“Now, young hanoum, that you have come once, you will like to come again, and prove to us that we have made your stay happy.”
“I’m ready to come this minute,” I sobbed. At this she laughed, and we began to laugh, too; and thus I bade them good-bye.
The first words I said on reaching my own home were that the Turks were the nicest people in the world. My father was amused, but my mother was horrified, and had she had her way I believe my first would have been my only visit. As it was, eight days later I was again with Djimlah; and thus it came about that from that early age I became a constant visitor not only to Djimlah’s home, but also to that of other little girls whom I met through her, and otherwise.
As I grew older, the vast contrast between my race and theirs became more and more clear to me; and I had the distinct feeling of partaking of two worlds, mine and theirs.
In my home there were duties for me from my babyhood, duties which had rigidly to be performed; and things to be learned, remembered, and to be guided by. The words duty and obligation played a great rôle in my Greek home, and these two words, so stern, so irreconcilable with pleasure, were absent from the Turkish homes.
For me there was a tremendous Greek history to be learned and understood; and the more one studied it, the more one had to suffer because of the present; for in my home we lived with the past, we talked of the past, and of the obligations which the past imposed upon our present and future.

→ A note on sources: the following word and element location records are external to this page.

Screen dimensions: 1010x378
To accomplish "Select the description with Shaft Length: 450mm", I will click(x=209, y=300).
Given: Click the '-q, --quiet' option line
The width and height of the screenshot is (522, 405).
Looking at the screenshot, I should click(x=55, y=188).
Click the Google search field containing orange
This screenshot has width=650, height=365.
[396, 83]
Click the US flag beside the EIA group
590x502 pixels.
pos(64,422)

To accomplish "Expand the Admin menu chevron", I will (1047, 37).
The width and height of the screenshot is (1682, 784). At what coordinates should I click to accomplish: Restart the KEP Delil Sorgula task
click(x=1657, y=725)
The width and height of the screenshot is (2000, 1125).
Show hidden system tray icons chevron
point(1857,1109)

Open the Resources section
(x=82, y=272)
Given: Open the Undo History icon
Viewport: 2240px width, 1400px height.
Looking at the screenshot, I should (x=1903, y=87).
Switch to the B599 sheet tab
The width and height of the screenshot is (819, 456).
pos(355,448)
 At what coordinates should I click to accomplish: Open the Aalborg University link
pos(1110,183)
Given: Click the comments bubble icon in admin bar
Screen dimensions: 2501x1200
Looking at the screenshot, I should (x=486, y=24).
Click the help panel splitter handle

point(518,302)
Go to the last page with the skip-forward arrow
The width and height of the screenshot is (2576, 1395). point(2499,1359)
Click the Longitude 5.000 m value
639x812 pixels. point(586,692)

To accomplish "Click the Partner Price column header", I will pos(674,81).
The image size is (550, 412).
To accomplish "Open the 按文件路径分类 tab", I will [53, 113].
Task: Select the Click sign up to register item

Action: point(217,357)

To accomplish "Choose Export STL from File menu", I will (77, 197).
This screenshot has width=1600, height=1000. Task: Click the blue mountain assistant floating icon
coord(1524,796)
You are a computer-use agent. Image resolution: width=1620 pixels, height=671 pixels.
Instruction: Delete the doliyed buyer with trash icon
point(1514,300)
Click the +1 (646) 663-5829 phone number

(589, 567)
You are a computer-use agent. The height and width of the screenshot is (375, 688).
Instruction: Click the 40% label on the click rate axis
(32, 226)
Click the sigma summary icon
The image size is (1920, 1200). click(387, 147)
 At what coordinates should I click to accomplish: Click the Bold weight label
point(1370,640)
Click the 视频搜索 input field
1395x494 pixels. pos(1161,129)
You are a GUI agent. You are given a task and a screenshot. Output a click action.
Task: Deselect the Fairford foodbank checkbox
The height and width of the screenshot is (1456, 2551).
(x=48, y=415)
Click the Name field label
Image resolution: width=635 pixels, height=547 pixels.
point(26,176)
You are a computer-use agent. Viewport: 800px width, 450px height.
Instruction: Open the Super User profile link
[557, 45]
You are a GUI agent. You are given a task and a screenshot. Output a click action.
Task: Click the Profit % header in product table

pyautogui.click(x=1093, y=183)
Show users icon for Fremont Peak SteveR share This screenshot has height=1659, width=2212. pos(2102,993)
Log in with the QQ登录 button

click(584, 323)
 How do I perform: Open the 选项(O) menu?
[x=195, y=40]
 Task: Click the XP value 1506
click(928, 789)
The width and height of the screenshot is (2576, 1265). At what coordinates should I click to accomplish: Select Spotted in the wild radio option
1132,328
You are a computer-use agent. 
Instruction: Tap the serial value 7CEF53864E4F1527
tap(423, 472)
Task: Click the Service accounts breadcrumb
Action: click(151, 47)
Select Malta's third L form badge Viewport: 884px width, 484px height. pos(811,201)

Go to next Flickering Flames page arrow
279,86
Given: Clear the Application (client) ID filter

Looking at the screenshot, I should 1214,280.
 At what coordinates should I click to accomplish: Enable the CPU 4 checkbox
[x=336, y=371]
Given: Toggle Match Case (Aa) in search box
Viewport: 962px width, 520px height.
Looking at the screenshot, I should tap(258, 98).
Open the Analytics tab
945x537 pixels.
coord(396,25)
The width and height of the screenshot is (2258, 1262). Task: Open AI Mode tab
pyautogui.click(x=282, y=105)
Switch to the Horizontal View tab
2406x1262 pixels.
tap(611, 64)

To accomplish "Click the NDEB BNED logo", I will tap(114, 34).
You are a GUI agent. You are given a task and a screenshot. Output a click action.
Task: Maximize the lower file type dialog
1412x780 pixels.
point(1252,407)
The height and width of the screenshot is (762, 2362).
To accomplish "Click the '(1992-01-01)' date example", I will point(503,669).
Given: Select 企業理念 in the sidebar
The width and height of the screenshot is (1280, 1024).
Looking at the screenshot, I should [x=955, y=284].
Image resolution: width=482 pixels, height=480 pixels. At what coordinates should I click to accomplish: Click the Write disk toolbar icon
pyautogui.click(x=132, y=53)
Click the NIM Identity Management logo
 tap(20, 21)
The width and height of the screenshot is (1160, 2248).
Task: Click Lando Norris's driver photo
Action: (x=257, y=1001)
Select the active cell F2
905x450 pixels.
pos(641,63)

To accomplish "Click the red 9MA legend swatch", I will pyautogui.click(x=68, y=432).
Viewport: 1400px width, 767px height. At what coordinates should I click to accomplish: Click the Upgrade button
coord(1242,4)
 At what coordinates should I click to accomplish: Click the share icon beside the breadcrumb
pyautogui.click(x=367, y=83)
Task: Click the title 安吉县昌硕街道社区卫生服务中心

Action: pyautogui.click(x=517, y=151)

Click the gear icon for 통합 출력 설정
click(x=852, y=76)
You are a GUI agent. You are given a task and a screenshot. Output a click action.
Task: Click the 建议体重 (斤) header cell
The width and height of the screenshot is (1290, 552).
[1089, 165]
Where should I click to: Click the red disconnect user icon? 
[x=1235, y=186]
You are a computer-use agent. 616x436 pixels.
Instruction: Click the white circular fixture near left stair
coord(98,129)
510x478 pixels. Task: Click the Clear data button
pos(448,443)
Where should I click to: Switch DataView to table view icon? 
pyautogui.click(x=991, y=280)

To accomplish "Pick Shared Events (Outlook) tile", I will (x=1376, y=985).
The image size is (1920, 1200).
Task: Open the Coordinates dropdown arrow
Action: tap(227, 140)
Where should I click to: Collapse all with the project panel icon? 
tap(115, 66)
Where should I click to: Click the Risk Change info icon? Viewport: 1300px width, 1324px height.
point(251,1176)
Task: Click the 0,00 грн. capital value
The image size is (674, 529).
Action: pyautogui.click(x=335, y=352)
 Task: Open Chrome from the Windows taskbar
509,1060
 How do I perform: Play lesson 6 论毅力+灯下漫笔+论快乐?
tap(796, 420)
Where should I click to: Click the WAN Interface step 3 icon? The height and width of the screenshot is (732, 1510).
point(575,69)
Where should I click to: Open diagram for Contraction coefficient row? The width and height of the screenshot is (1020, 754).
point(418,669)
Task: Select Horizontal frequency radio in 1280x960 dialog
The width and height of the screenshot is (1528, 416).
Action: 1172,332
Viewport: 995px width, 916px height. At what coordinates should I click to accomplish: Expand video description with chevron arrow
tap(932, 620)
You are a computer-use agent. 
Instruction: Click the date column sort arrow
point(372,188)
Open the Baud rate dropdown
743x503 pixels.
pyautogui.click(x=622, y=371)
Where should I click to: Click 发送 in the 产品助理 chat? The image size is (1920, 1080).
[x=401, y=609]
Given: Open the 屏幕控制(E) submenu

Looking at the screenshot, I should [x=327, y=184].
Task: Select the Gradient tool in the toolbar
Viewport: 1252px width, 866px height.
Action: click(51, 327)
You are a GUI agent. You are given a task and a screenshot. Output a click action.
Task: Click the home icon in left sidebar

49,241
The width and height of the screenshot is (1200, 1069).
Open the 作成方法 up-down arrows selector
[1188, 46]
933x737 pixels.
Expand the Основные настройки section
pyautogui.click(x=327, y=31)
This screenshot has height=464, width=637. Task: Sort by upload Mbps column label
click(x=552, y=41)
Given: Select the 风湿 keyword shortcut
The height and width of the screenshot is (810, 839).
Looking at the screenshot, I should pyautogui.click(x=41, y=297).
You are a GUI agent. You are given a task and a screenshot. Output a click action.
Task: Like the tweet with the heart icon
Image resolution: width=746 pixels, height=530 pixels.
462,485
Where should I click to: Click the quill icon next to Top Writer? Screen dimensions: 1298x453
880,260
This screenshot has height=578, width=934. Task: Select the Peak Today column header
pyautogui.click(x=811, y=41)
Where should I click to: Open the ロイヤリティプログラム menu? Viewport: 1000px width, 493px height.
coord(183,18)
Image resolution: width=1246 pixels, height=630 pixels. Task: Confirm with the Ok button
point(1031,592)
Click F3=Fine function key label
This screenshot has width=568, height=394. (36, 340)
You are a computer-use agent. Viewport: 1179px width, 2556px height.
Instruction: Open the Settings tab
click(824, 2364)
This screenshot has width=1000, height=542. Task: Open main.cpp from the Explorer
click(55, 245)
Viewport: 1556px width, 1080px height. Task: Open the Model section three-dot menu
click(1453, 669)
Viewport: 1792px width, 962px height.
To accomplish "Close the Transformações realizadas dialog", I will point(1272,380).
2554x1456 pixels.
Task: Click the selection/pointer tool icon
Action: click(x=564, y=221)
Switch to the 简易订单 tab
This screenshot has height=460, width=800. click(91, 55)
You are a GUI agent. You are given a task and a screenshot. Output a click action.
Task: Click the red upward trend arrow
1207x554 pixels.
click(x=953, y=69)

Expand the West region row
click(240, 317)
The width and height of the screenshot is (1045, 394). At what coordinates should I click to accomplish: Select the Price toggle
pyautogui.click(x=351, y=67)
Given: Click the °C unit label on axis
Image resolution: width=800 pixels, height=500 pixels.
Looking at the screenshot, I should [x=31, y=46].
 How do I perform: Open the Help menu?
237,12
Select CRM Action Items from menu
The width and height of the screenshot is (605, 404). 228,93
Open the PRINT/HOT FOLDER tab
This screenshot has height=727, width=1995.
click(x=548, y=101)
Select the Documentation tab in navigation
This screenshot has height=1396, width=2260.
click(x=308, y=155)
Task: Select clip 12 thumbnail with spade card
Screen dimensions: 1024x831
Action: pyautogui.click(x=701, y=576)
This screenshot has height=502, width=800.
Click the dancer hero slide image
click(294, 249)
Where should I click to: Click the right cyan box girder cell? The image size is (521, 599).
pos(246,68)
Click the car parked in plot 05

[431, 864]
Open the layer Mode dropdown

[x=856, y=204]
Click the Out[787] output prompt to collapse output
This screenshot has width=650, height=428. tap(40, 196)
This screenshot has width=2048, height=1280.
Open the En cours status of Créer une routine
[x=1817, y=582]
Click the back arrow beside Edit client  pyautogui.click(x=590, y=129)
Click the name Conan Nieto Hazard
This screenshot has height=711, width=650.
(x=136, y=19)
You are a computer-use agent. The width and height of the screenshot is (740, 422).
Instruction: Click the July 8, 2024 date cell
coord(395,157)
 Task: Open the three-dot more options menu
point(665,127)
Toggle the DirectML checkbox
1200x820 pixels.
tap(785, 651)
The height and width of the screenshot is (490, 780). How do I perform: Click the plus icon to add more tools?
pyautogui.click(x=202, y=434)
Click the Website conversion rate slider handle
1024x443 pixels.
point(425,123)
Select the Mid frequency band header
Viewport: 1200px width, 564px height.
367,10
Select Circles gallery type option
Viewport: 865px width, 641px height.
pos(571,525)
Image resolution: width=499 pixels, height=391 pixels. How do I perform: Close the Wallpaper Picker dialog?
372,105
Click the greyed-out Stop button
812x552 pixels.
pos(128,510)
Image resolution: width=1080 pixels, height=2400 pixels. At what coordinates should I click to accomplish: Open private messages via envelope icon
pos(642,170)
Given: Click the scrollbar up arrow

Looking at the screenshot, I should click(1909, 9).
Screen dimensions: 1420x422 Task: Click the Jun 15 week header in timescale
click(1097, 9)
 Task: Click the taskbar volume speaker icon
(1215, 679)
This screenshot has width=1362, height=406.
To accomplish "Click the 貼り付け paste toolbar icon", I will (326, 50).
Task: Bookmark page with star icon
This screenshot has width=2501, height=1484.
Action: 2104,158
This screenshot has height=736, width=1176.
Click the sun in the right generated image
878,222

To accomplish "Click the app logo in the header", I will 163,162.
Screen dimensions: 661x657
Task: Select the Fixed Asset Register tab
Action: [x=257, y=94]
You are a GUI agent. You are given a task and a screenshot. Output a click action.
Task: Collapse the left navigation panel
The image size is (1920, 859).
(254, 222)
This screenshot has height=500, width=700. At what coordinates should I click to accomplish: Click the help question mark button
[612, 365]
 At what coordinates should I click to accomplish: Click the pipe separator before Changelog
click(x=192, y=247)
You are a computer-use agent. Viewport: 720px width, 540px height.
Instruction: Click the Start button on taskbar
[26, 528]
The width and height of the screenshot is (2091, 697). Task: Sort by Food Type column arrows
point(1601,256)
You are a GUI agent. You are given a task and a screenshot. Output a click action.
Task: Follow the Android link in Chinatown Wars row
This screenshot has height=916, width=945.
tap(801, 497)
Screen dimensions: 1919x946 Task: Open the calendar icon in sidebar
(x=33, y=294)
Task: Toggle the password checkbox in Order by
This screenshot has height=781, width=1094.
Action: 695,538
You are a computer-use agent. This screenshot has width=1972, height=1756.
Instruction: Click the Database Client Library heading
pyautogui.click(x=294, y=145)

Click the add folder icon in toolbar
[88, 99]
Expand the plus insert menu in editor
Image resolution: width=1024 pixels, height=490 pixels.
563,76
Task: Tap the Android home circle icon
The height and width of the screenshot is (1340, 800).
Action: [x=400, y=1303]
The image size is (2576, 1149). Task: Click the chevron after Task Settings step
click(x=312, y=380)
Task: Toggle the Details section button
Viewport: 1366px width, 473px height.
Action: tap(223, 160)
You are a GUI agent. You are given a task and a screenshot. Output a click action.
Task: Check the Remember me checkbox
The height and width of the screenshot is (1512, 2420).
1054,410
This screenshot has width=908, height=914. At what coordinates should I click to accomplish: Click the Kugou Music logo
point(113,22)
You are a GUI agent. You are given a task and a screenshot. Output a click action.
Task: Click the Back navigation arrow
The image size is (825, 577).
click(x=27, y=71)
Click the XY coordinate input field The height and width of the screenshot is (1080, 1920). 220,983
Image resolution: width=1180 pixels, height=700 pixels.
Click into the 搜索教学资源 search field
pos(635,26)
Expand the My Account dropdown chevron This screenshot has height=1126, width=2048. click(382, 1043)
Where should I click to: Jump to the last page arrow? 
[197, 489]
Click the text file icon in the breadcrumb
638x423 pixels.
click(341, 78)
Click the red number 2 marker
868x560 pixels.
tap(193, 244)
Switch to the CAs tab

In the Turkish homes there was no history to be learned. All they seemed to know was that they were a great conquering race, that they had come from Asia and had conquered all Europe, because they were brave and the Europeans were cowards. There was no past or future in their lives. Everything was ephemeral, resting on the pleasure of the day, or better yet, on the pleasure of the moment; unconscious of the morrow, and indifferent to the moment after the present.
In entering a Turkish home, especially as I grew older, I felt as if I were leaving my own life outside. They were different from us, these women, these children of the Turks. They were so different, indeed, that I rarely spoke to them of the things I felt or thought about at home. I came to them ready to enjoy them, and to enjoy life with them; and yet, as the years went by, deep down in my heart I felt glad to be a Greek child, even though I belonged to the conquered race; and I began to return to my home with greater satisfaction than I had at first, and to put into my studies a fervour and a willingness which might have been less, had I not been a visitor to these Turkish households.
Yet curiously, too, as I grew older, I liked the Turks more and more, though in my liking there was a certain amount of protective feeling, such as one might feel for wayward children, rather than for equals.
I learned to see what was noble, charming, and poetical in their lives; but I also became conscious that in spite of the faults of my race, in spite of the limitations of our religion, our civilization was better than theirs, because it contained such words as discipline, duty, and obligation. And dimly I felt that we were a race that had come to the world to stay and to help, while theirs was perhaps some day to vanish utterly.